(EXTRACTED DATA Opens)

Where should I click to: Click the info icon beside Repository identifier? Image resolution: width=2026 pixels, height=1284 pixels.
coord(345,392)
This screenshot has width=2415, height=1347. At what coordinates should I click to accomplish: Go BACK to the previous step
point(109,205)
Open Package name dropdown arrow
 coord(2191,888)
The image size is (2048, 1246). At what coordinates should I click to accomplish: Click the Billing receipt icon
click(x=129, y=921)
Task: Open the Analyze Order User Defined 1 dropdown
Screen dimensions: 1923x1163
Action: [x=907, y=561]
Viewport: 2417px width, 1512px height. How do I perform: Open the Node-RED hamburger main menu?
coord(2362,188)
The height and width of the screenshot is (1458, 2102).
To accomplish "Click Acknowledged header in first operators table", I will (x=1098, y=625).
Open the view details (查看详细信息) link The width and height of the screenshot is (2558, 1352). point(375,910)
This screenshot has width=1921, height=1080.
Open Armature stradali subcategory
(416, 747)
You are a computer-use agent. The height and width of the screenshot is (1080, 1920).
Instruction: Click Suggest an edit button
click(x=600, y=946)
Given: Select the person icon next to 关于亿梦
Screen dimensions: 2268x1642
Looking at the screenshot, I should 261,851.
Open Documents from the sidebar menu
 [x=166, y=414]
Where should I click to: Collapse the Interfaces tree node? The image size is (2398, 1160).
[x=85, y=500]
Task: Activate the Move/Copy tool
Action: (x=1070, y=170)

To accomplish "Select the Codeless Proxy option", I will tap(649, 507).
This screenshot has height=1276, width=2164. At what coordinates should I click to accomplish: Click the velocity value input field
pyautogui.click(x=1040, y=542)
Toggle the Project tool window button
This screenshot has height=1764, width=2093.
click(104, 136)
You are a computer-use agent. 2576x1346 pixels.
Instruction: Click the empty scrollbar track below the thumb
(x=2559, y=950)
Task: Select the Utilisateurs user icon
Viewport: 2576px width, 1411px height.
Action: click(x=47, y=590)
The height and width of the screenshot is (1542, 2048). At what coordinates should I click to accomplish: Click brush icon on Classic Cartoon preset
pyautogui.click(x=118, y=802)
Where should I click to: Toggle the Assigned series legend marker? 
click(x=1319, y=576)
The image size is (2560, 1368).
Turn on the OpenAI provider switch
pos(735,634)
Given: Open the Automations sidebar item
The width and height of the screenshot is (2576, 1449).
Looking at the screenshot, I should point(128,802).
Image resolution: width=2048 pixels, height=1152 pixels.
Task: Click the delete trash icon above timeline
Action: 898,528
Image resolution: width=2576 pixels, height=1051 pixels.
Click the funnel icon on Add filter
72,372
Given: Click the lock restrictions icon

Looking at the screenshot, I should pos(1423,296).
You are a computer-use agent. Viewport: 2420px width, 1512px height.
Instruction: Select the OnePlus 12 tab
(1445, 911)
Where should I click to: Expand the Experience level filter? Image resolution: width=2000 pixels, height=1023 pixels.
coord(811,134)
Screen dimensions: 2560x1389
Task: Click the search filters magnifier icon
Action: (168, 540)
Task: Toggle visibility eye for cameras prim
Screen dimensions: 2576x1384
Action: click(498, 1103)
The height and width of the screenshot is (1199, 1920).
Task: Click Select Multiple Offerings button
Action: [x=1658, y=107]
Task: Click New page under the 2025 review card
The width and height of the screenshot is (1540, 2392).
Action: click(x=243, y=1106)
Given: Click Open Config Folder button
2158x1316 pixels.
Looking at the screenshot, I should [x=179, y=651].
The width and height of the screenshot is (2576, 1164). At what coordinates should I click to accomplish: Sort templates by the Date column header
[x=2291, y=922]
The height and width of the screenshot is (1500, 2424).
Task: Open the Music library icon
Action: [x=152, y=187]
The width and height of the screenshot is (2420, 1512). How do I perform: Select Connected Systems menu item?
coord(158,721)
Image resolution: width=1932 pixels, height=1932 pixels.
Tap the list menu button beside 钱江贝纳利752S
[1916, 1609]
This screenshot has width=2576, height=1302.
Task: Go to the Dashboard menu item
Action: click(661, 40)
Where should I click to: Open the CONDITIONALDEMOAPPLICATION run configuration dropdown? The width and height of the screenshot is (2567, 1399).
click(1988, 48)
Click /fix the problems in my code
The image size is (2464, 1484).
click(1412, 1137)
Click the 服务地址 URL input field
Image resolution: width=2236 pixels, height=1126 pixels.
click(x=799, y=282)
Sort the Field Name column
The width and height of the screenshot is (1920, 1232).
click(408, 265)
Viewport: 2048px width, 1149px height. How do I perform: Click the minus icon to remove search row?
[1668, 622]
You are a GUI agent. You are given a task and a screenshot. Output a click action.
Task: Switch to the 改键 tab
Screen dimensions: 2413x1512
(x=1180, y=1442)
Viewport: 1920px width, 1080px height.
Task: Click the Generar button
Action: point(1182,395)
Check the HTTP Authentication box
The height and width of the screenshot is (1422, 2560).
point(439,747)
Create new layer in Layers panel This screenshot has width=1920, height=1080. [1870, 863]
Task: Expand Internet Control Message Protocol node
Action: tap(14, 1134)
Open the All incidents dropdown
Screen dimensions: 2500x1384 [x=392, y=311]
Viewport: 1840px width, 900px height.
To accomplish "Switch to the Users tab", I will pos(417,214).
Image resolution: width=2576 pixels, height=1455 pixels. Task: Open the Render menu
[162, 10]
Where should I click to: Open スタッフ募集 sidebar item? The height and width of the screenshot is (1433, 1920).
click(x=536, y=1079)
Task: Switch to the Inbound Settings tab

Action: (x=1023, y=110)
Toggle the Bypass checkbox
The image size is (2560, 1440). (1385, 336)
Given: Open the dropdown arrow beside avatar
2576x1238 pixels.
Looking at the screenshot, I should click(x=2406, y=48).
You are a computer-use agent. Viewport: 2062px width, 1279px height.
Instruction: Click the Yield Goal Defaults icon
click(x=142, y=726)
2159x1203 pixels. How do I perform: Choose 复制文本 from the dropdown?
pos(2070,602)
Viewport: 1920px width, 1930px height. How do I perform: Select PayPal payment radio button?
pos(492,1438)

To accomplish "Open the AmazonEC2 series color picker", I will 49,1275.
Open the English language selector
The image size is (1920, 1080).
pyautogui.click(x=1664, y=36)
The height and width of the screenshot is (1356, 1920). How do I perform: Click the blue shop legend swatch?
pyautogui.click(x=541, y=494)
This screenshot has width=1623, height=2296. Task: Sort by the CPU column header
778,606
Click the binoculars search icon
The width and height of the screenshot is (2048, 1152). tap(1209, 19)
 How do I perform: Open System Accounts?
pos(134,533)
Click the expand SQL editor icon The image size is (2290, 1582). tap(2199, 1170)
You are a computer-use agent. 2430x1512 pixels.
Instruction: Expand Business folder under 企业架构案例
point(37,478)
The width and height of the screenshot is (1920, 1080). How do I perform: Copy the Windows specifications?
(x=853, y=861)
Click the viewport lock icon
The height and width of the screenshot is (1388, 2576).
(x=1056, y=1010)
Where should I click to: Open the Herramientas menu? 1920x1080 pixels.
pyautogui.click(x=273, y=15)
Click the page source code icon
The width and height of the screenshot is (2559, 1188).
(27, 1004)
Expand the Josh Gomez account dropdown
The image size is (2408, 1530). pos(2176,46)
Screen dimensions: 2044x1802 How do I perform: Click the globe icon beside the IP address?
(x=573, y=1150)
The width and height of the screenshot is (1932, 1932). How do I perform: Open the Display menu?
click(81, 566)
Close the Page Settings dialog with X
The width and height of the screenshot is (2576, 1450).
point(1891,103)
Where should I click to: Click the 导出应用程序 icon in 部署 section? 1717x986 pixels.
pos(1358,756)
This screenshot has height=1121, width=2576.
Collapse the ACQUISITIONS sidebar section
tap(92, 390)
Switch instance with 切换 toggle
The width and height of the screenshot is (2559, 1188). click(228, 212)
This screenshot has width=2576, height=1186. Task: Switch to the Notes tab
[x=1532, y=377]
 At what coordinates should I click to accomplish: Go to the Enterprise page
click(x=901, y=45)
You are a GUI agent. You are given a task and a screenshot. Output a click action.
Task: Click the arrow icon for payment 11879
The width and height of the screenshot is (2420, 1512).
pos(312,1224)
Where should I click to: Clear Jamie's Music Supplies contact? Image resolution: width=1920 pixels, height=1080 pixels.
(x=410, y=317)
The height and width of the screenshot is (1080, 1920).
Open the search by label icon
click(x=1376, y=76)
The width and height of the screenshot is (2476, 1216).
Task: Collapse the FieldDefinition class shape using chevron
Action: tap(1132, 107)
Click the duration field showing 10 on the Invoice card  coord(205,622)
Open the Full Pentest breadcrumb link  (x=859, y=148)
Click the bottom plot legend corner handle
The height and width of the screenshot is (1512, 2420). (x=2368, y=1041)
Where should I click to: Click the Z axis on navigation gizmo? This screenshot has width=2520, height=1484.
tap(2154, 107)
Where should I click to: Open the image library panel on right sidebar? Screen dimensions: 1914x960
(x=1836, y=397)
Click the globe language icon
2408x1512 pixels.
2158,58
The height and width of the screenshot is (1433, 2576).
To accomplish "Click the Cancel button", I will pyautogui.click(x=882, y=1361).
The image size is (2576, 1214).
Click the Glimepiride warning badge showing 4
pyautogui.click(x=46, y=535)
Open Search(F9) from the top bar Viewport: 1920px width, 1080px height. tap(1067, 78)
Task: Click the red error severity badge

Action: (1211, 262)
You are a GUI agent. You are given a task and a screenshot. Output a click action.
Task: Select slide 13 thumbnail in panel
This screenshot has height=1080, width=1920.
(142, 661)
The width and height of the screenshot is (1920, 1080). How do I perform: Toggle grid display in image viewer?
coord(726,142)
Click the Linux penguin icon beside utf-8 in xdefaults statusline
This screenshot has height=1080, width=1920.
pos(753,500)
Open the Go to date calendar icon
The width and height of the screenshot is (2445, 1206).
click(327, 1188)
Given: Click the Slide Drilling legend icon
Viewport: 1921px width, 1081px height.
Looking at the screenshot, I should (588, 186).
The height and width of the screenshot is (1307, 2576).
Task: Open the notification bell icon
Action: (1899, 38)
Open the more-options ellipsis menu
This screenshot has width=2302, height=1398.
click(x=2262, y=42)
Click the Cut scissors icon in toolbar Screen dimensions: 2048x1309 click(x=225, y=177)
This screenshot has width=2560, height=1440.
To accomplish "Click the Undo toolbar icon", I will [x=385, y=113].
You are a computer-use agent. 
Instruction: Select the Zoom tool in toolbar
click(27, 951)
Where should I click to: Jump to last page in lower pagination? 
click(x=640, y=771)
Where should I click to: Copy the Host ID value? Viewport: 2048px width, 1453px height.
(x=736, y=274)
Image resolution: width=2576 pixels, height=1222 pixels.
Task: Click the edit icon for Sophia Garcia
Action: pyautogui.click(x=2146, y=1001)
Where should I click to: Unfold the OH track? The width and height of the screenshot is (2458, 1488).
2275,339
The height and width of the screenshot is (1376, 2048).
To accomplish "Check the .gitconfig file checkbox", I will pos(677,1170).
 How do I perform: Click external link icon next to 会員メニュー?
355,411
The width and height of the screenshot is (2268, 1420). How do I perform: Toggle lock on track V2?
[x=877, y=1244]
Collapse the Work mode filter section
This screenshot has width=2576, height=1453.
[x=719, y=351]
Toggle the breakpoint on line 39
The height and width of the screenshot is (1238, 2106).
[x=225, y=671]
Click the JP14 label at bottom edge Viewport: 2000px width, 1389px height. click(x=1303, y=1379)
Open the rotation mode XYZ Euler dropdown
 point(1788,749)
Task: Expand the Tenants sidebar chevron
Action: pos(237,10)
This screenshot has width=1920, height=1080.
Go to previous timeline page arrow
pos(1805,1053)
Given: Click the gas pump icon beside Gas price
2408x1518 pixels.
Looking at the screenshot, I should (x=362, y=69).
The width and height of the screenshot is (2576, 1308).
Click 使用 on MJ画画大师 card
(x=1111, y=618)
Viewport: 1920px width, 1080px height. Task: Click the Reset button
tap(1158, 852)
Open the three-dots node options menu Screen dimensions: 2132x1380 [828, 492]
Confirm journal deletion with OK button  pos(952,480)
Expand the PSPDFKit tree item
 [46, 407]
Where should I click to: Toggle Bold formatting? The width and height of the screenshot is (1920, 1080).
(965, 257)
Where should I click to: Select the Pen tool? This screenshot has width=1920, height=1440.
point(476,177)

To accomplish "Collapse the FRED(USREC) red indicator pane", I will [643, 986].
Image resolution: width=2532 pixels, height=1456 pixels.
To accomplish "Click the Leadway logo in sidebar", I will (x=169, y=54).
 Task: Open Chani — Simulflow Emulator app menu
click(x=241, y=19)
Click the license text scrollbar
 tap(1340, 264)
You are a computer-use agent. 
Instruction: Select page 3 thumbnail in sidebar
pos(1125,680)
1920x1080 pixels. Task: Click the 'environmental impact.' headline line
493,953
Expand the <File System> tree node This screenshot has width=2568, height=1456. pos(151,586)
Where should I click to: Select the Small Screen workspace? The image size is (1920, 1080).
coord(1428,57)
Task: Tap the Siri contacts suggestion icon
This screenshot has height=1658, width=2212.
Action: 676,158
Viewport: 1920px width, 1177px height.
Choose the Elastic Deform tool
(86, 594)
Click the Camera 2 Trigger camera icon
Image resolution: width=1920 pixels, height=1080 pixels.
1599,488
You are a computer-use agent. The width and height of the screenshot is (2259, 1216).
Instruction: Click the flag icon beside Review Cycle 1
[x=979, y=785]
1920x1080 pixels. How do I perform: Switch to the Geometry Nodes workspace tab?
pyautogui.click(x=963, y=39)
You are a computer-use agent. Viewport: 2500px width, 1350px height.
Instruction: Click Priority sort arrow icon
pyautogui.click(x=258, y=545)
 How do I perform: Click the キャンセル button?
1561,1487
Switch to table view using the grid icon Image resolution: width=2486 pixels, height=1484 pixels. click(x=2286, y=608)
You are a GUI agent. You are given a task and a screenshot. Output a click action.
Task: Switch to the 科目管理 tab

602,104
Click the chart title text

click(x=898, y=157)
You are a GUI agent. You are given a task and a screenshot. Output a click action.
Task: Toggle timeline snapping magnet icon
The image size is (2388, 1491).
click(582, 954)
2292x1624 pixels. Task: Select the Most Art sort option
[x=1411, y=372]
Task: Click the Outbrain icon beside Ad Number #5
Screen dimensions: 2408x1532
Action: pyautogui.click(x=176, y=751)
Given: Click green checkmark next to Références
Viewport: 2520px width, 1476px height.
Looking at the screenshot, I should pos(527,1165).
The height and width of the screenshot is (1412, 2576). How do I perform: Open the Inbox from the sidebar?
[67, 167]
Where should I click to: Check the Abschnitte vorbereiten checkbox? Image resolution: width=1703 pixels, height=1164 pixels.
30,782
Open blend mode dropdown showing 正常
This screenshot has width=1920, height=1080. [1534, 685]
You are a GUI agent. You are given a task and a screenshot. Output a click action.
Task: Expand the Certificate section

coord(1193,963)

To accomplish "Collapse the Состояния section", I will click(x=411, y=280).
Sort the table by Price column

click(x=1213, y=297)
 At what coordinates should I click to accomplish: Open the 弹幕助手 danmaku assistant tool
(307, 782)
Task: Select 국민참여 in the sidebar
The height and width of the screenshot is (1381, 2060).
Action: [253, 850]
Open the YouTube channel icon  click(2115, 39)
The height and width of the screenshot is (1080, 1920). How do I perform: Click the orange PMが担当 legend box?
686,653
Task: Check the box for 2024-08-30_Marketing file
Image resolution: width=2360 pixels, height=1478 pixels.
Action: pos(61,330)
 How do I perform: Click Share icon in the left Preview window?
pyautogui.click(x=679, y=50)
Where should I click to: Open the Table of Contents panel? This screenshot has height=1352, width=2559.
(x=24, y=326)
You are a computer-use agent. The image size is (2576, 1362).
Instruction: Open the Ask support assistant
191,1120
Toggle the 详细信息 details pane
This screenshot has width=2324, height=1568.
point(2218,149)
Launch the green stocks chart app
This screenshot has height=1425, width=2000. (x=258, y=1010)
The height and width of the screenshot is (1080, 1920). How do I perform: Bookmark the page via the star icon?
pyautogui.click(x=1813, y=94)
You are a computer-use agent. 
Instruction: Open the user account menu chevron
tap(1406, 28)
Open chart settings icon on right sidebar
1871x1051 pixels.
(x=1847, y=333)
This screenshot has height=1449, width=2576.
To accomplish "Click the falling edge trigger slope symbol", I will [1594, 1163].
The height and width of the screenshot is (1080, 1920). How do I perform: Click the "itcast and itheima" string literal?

(EXTRACTED DATA Closes)

● EXERCISE DETAILS
Return the span of lines in the data above that opens at the line with "Task: Open the Analyze" and closes at the line with "This screenshot has width=1921, height=1080.", exactly, ends included, nothing else.

● PROBLEM SOLUTION
Task: Open the Analyze Order User Defined 1 dropdown
Screen dimensions: 1923x1163
Action: [x=907, y=561]
Viewport: 2417px width, 1512px height. How do I perform: Open the Node-RED hamburger main menu?
coord(2362,188)
The height and width of the screenshot is (1458, 2102).
To accomplish "Click Acknowledged header in first operators table", I will (x=1098, y=625).
Open the view details (查看详细信息) link The width and height of the screenshot is (2558, 1352). point(375,910)
This screenshot has width=1921, height=1080.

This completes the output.